>>>
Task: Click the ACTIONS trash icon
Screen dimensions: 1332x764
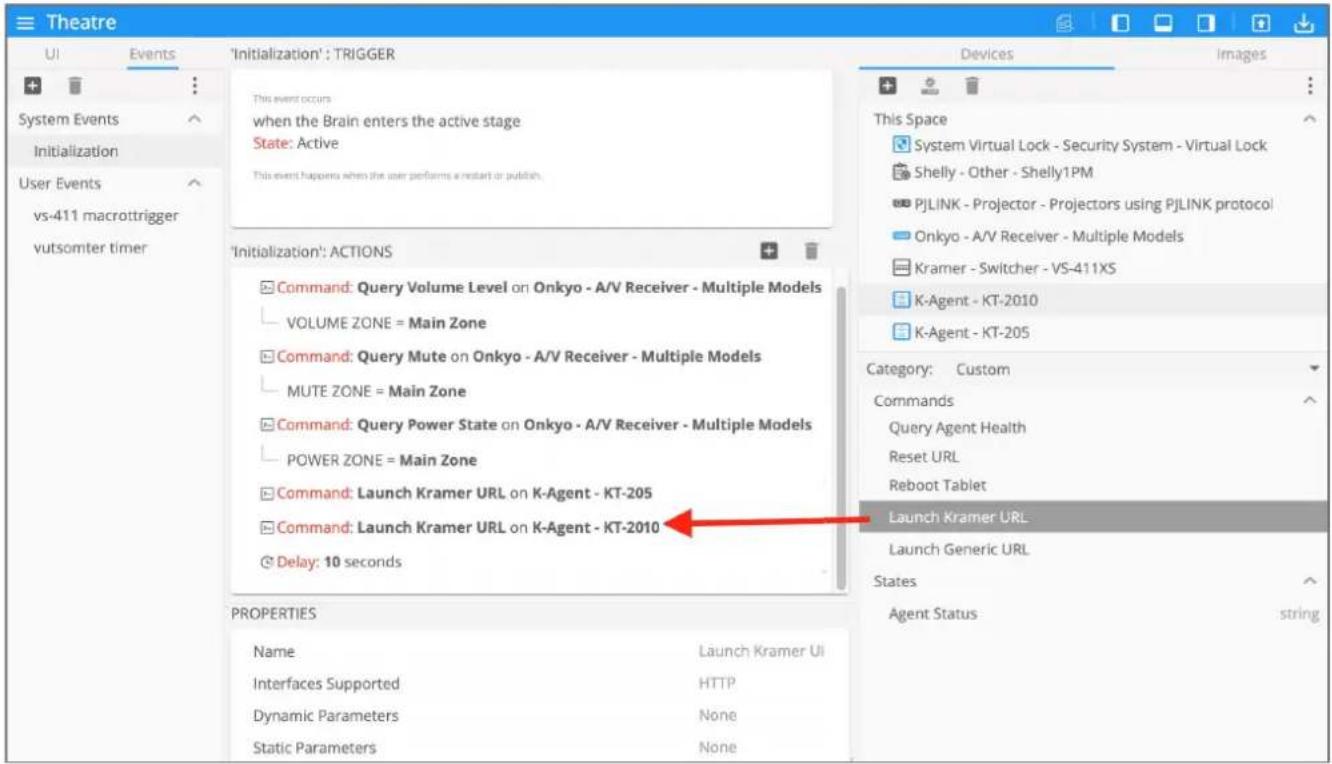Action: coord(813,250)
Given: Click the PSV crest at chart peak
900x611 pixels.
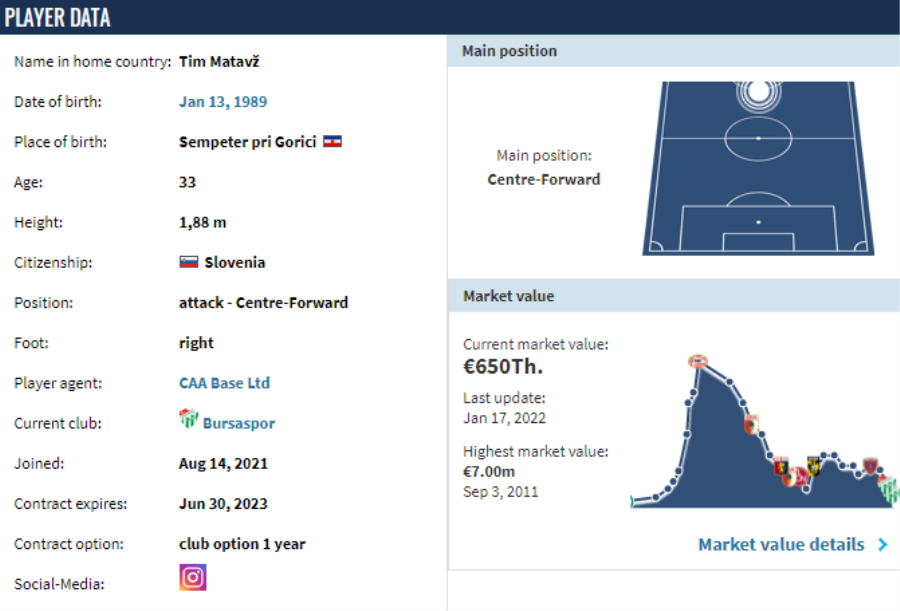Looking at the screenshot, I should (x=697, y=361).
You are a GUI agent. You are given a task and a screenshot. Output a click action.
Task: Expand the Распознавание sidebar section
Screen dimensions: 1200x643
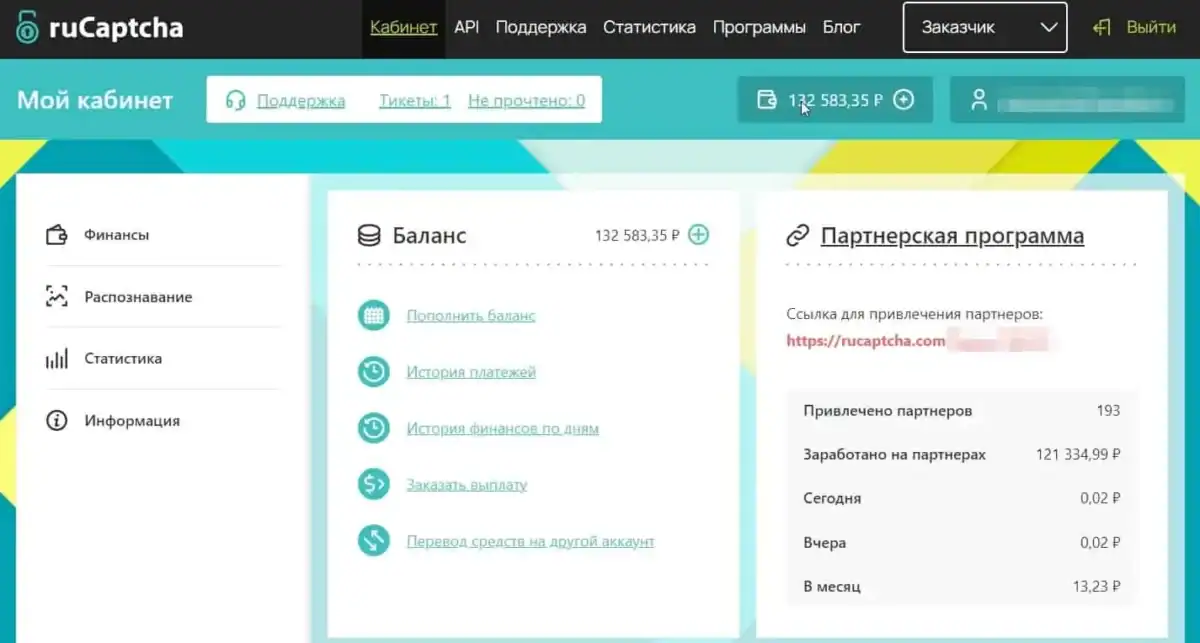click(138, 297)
<<<
Exact reproduction is required for the lines from the one containing "Screen dimensions: 1332x764" through the end of the material, and for those lines only, without pictures.

Screen dimensions: 1332x764
Action: coord(813,250)
Given: Click the PSV crest at chart peak
900x611 pixels.
Looking at the screenshot, I should (x=697, y=361).
You are a GUI agent. You are given a task and a screenshot. Output a click action.
Task: Expand the Распознавание sidebar section
Screen dimensions: 1200x643
click(138, 297)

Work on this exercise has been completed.